Best write throughput comes when you use the largest batch size you can, while staying in the range of memory available on the server.

It’s impossible to pick a single batch size that works for everyone, because how much memory your transactions take up depends on the number of properties & relationships, and other factors. A good general aggressive value to try is around 20,000 - but you can increase this number if your data is small, or if you have a lot of memory on the server. Lower the number if it’s a small database server, or the data your pushing has many large properties.

Tune the Neo4j memory configuration.

In the Neo4j Operations Manual, important advice is given on how to size the heap and page cache of the server. What’s important for Spark is this:

  • Heap affects how big transactions can get. The bigger the heap, the larger the batch size you can use.

  • Page cache affects how much of your database stays resident in RAM at any given time. Page caches which are much smaller than your database cause performance to suffer.

Tune the parallelism

Spark is fundamentally about partitioning and parallelism; the go-to technique is to split a batch of data into partitions for each machine to work on in parallel. In Neo4j, parallelism works very differently, which we will describe in this chapter.

Write parallelism in Neo4j

For most writes to Neo4j, it is strongly recommended to repartition your DataFrame to one partition only.

When writing nodes and relationships in Neo4j:

  • writing a relationship locks both nodes.

  • writing a node locks the node.

Additionally, in the Neo4j Causal Cluster model, only the cluster leader may write data. Since writes scale vertically in Neo4j, the practical parallelism is limited to the number of cores on the leader.

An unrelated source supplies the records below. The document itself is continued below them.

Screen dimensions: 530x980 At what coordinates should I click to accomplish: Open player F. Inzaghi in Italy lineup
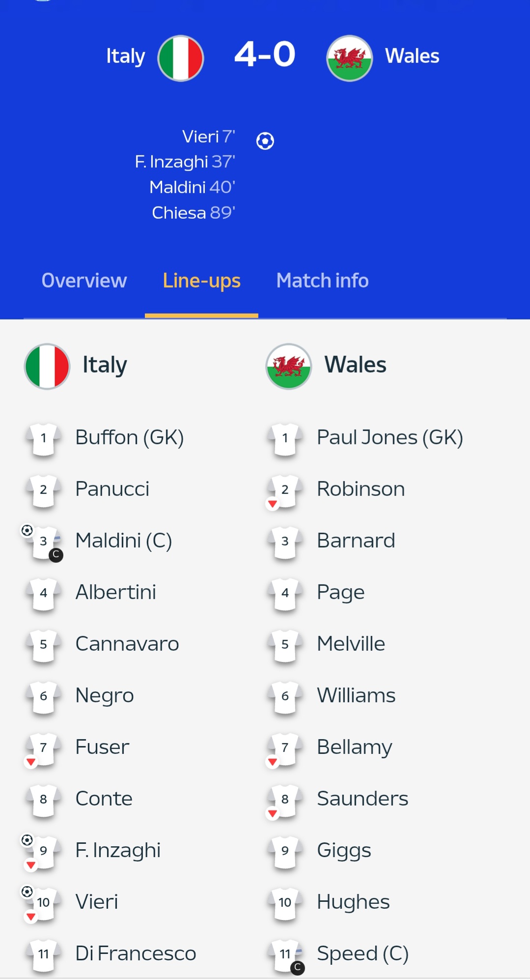tap(118, 851)
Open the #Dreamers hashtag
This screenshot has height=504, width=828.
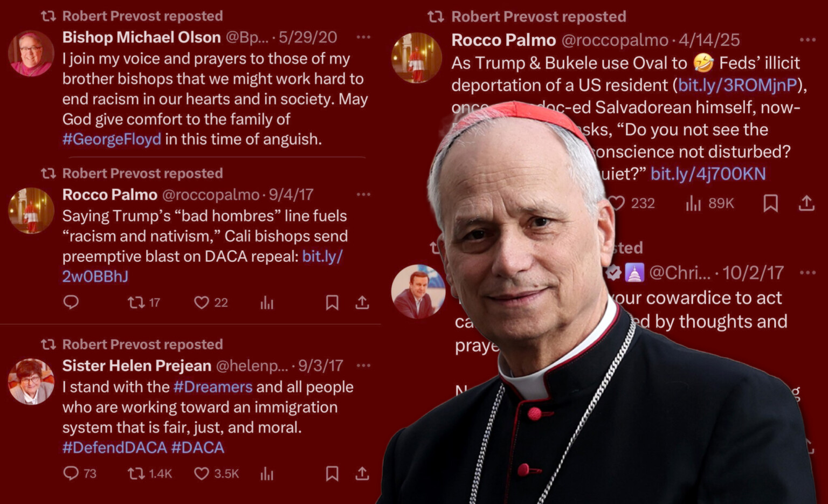(x=213, y=387)
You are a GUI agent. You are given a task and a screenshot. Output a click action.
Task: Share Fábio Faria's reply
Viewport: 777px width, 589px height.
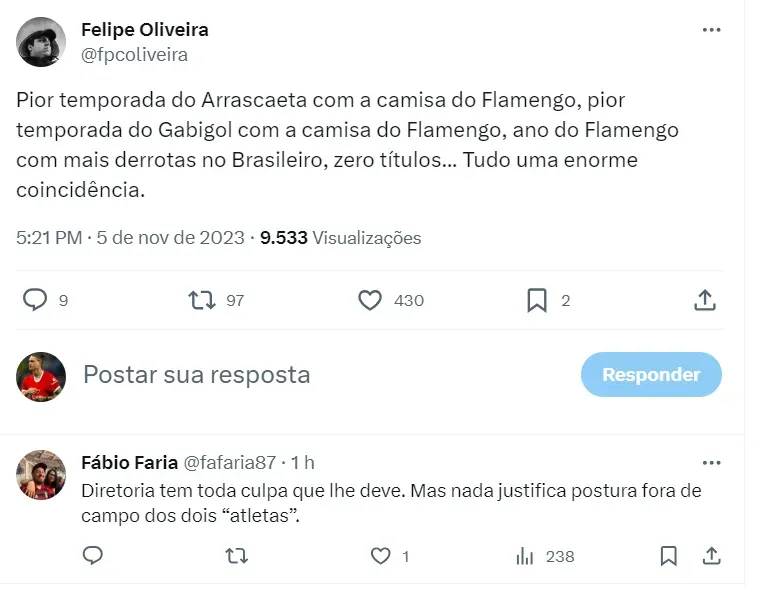point(711,556)
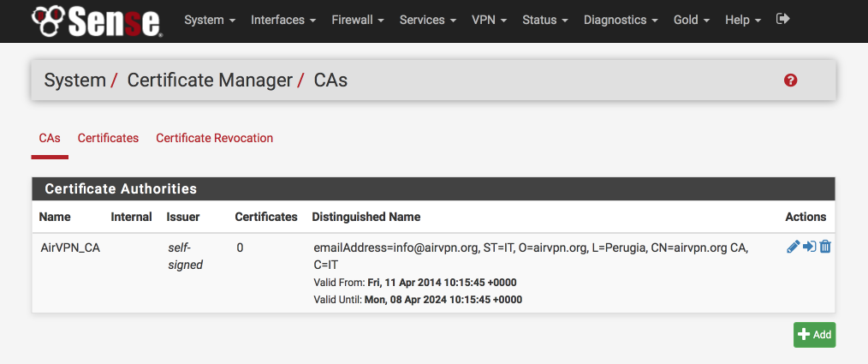This screenshot has height=364, width=868.
Task: Open the red help question mark
Action: pos(790,81)
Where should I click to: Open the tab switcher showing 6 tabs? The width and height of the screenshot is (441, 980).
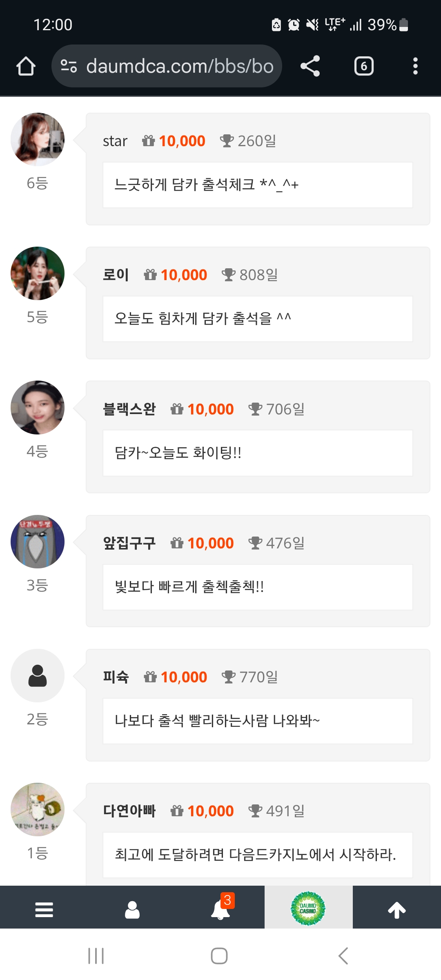[364, 66]
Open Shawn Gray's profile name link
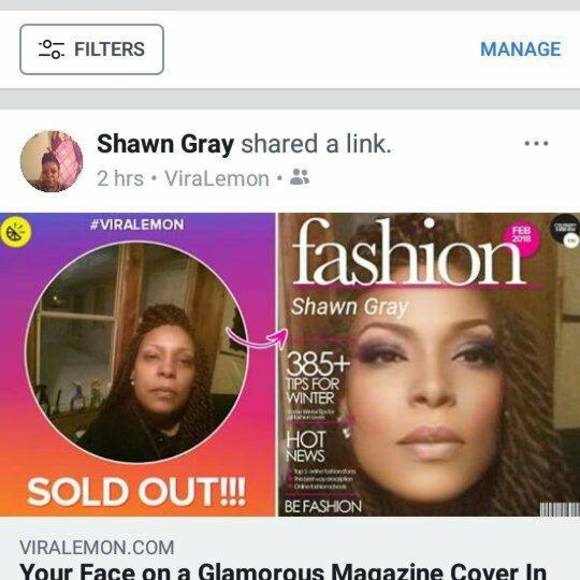The image size is (580, 580). (165, 144)
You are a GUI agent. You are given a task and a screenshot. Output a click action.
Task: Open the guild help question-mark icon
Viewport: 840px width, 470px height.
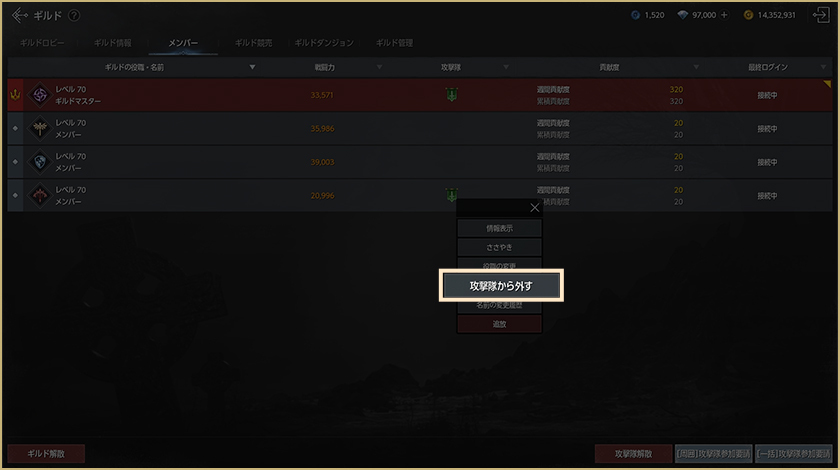point(74,16)
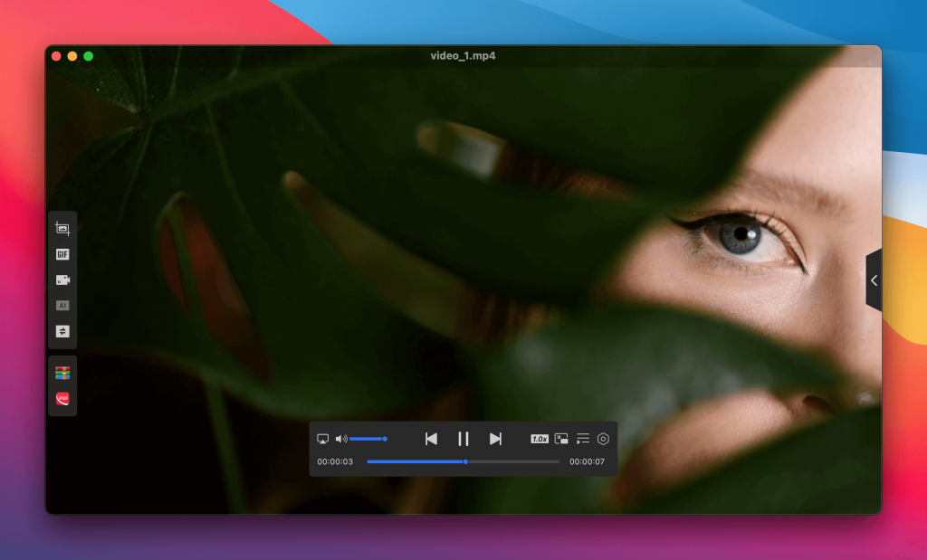Click the 00:00:07 total duration label

(x=586, y=461)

The reason a single partition for writes is recommended is that it eliminates lock contention between writes. Suppose one partition is writing:

(:Person { name: "Michael" })-[:KNOWS]->(:Person { name: "Andrea" })

While another partition is writing:

(:Person { name: "Andrea" })-[:KNOWS]->(:Person { name: "Davide" })

The relationship write locks the "Andrea" node - and these writes cannot continue in parallel in any case. As a result, you may not gain performance by parallelizing more, if threads have to wait for each other’s locks. In extreme cases with too much parallelism, Neo4j may reject the writes with lock contention errors.

Dataset partitioning

You can use as many partitions as there are cores in the Neo4j server, if you have properly partitioned your data to avoid Neo4j locks.

There is an exception to the "one partition" rule above: if your data writes are partitioned ahead of time to avoid locks, you can generally do as many write threads to Neo4j as there are cores in the server. Suppose we want to write a long list of :Person nodes, and we know they are distinct by the person id. We might stream those into Neo4j in four different partitions, as there will not be any lock contention.

Tune the schema sampling

Since the sampling process can be expensive and impact the performance of a data extraction job, it is crucial to tune the sampling parameters properly.

APOC sampling

If APOC is installed, the schema inference uses the apoc.meta.nodeTypeProperties and the apoc.meta.relTypeProperties procedures.

You can tune the sample parameter for both using the apoc.meta.nodeTypeProperties and apoc.meta.relTypeProperties options. For example:

df.read
  .format(classOf[DataSource].getName)
  .option("labels", ":Product")
  .option("apoc.meta.nodeTypeProperties", """{"sample": 10}""")
  .load()

The option supports all the configuration parameters except:

  • includeLabels for apoc.meta.nodeTypeProperties, because the labels are defined by the labels option.

  • includeRels for apoc.meta.relTypeProperties, because the relationship is defined by the relationship option.

Automatic sampling

When APOC is not installed or when the query option is used, the connector infers the schema from a number of records.

You can tune the schema.flatten.limit option to increase or decrease this number.